Yoo: Mr. Chairman, my view right now, is I don't think a president would - no American president would ever have to order that or feel it necessary to order that.
See that? "I don't think a president would bury someone alive. But if he wanted to...")

The last thing I wanted to say is that Freddie's comment only further underscores how interesting it is that Ayn Rand's writings have lasted so long, and with such visceral power. See, she was writing in response to a specific context, the context that Freddie pointed out: the context of having escaped from Stalin's grasp. That is a uniquely gone context. Firstly, the context faded with the end of Stalin's reign of terror (not to diminish the fear and negative atmosphere of the rest of Soviet history, but Stalinism was a whole other league; post-Stalin is Iran, Stalin is North Korea). Then, the context faded with the end of the Cold War, when the "evil empire" left the daily reality for a new generation of Americans.

And remember, although this context was real for Ayn Rand, it was almost diametrically opposed to Americans' experiences. When Ayn Rand was writing, it was the one period in which more people were leaving the United States than were entering.

And also remember that for the Rand-devotees of my generation, the threat of "socialism" has gotten a lot more vague. Even in "Communist" China, the command economy has devolved into some pseudo-communist/pseudo-capitalist nether-economy.
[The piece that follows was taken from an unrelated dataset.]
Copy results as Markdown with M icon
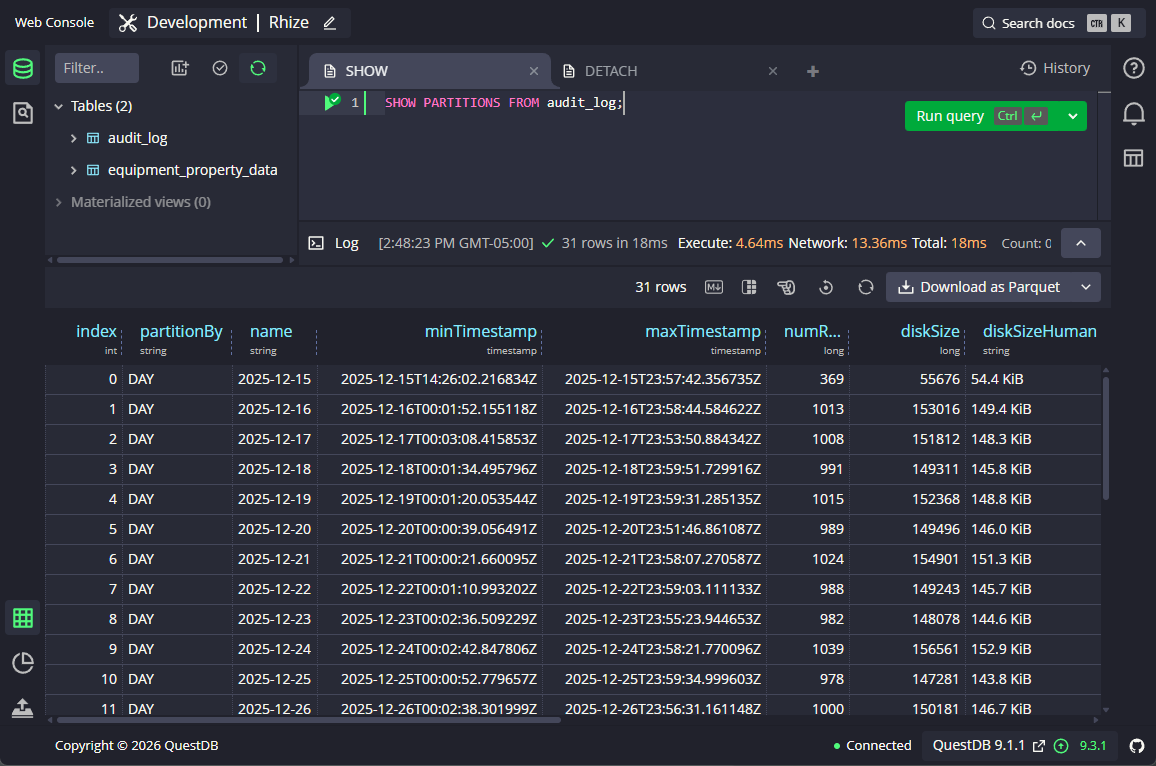This screenshot has width=1156, height=766. (713, 287)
Our biggest threats have not come from the socialist countries (although North Korea has always been a managed risk), but rather from collapsed economies -- areas that were marginalized in the aftermath of the Cold War, such as post-Colonial Africa, Afghanistan, or the Middle East. With the exception of trust-fund ideologues like the Christmas Day undie-bomber, our biggest threats are linked to crippling poverty.

Anyways, my point is not to criticize Rand (although you can tell I think her world-view completely unrelated to the world we actually live in) but to marvel at the fact that many are more beguiled by the possibility of dangers that Rand seems to hint at then the real, immediate dangers of the world around us. Compared to, say, Muslim extremism, Rand's dangers are somewhat hypothetical. That's not to say she's wrong -- this is also the power of Orwell's writings, or of the Constitution itself -- but it's strange that it has so tangible an impact (you can't say that Orwell has the same devoted following).
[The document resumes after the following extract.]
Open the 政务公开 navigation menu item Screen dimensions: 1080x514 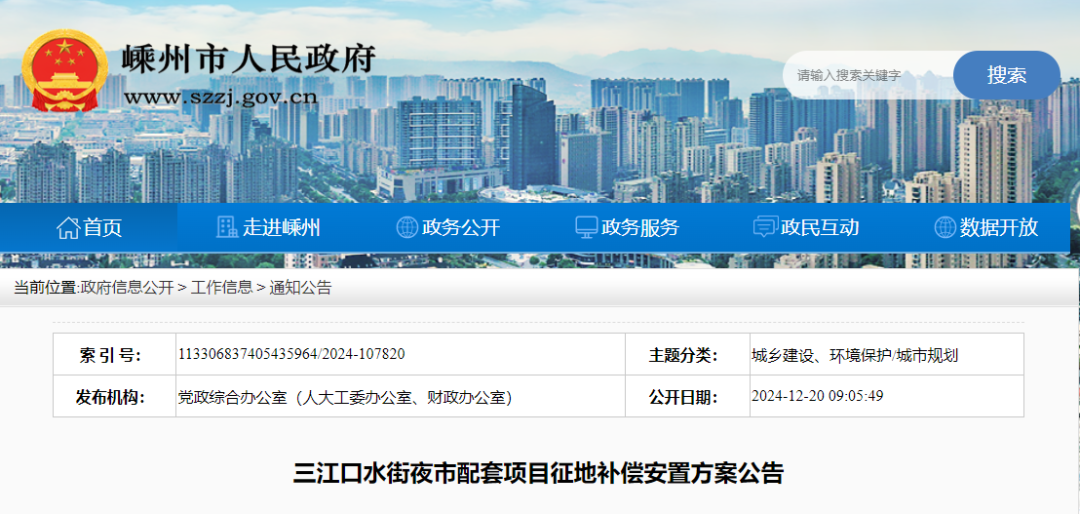[460, 228]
Rand is an interesting case. She strikes so far outside of her context, and she grips the people she strikes.

2 comments:

clay barham said...

Ayn Rand's ideals were a rejection of her experience in a "prison," and her reaction would be the same as anyone else escaping it, except she put an ideology to it and described its opposite, individual freedom. This is what Americans today are rejecting because they have never experienced what it is like living in a "prison," although Obama is building the cage now under the guise of community interests being more important than self-interest. See Save Pebble Droppers & Prosperity on claysamerica.com.

Ian Thal said...

My own anecdotal, un-scientific experience with the handful of American Ayn Rand enthusiasts I have encountered points to one trait they had in common: They were all recovered substance abusers.

I got the impression that the message of individualism that is the basis of Rand's ethical philosophy gave them a secular frame of reference for conquering their demons: the problem is when they try to apply these principles to civil society, culture, law, or epistemology.
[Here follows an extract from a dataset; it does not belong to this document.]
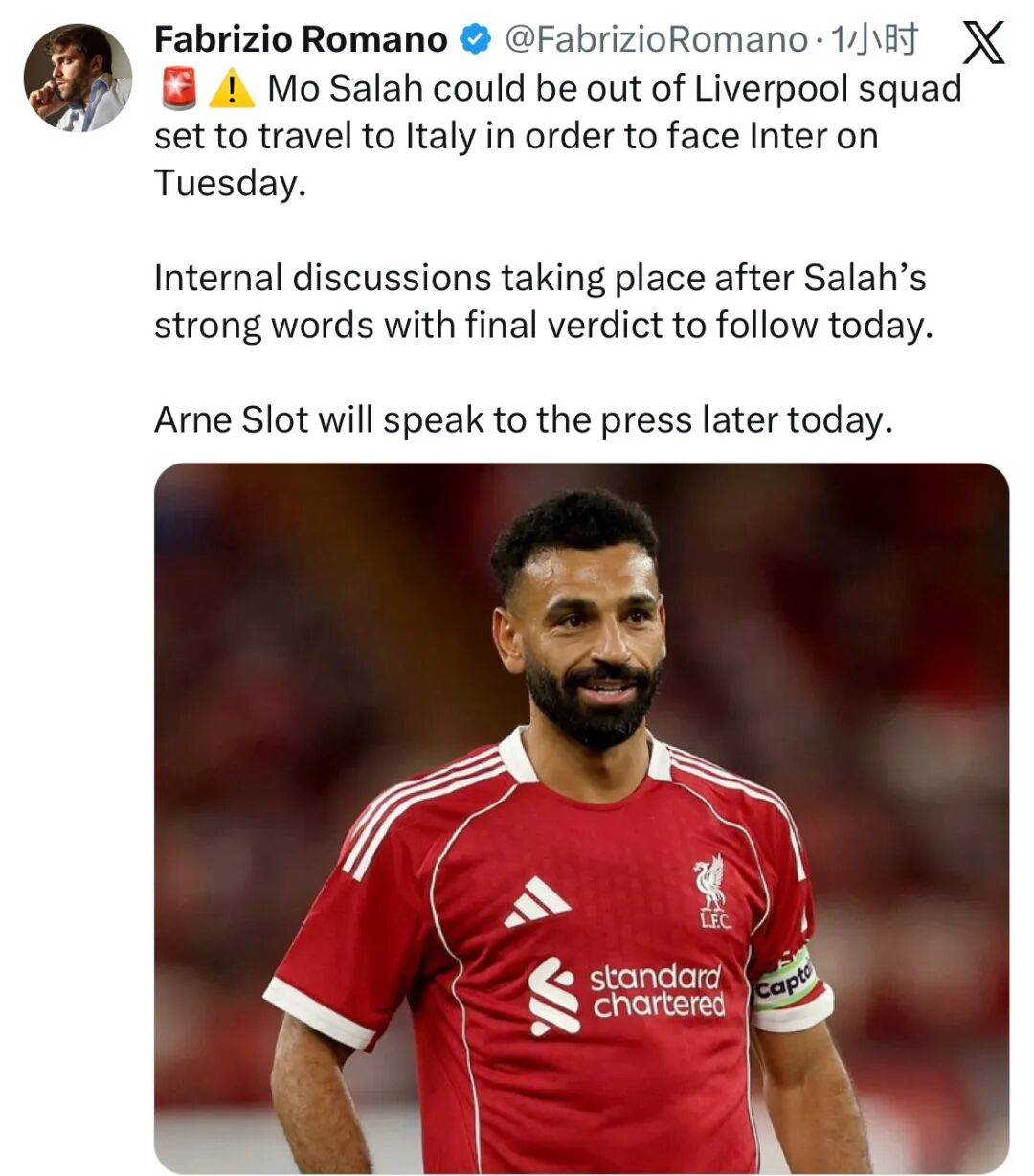Screen dimensions: 1034x1176
Task: Click the red siren emoji
Action: 177,89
As far as Israel being haunted by the post-traumatic stress of the Shoah: I've certainly heard that hypothesis countless times and it might explain the extremist xenophobia of Avigdor Lieberman or Meir Kahane, I have more often heard it used to dismiss any of Israel's genuine security concerns as a purely psychological disturbance and to generally argue that Israel, and Jews in general, are incapable of being rational actors.